» ACTIVITY: Read through the listing below, and copy every line where the string "will" appears.

» TASK MATERIAL:
──────

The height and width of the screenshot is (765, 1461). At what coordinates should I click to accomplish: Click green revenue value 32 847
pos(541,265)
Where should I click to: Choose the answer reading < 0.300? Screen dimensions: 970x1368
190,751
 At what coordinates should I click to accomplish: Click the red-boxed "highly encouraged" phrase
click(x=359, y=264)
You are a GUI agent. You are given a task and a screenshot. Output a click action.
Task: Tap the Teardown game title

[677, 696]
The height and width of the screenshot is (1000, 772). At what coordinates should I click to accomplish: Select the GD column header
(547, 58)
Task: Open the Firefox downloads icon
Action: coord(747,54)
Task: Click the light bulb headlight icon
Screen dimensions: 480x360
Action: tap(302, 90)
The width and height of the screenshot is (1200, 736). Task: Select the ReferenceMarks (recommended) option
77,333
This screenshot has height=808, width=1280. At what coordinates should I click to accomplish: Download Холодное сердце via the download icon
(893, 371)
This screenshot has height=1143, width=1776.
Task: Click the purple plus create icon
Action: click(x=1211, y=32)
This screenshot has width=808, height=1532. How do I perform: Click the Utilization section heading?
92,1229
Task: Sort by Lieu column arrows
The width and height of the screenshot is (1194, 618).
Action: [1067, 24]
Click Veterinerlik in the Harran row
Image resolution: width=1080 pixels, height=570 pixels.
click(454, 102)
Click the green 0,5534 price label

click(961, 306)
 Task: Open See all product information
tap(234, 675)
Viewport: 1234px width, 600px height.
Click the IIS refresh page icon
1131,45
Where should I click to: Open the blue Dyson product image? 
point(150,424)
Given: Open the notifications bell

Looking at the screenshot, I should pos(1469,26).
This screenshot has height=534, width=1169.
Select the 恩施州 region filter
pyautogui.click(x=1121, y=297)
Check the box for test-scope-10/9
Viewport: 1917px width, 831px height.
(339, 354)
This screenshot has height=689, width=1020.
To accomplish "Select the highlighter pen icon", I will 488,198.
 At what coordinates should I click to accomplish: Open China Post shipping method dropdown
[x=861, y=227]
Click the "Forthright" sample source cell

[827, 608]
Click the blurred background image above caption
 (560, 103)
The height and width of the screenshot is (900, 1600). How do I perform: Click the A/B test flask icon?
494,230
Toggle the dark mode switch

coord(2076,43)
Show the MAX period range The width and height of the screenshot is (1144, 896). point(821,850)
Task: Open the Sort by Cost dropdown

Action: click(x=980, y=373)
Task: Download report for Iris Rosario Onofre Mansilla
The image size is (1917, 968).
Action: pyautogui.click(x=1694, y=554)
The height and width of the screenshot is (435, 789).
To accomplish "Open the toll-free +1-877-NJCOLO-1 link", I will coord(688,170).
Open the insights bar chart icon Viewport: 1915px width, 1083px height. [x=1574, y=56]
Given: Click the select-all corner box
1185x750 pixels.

──────

» TASK RESPONSE:
To accomplish "Select the highlighter pen icon", I will 488,198.
To accomplish "Open the toll-free +1-877-NJCOLO-1 link", I will coord(688,170).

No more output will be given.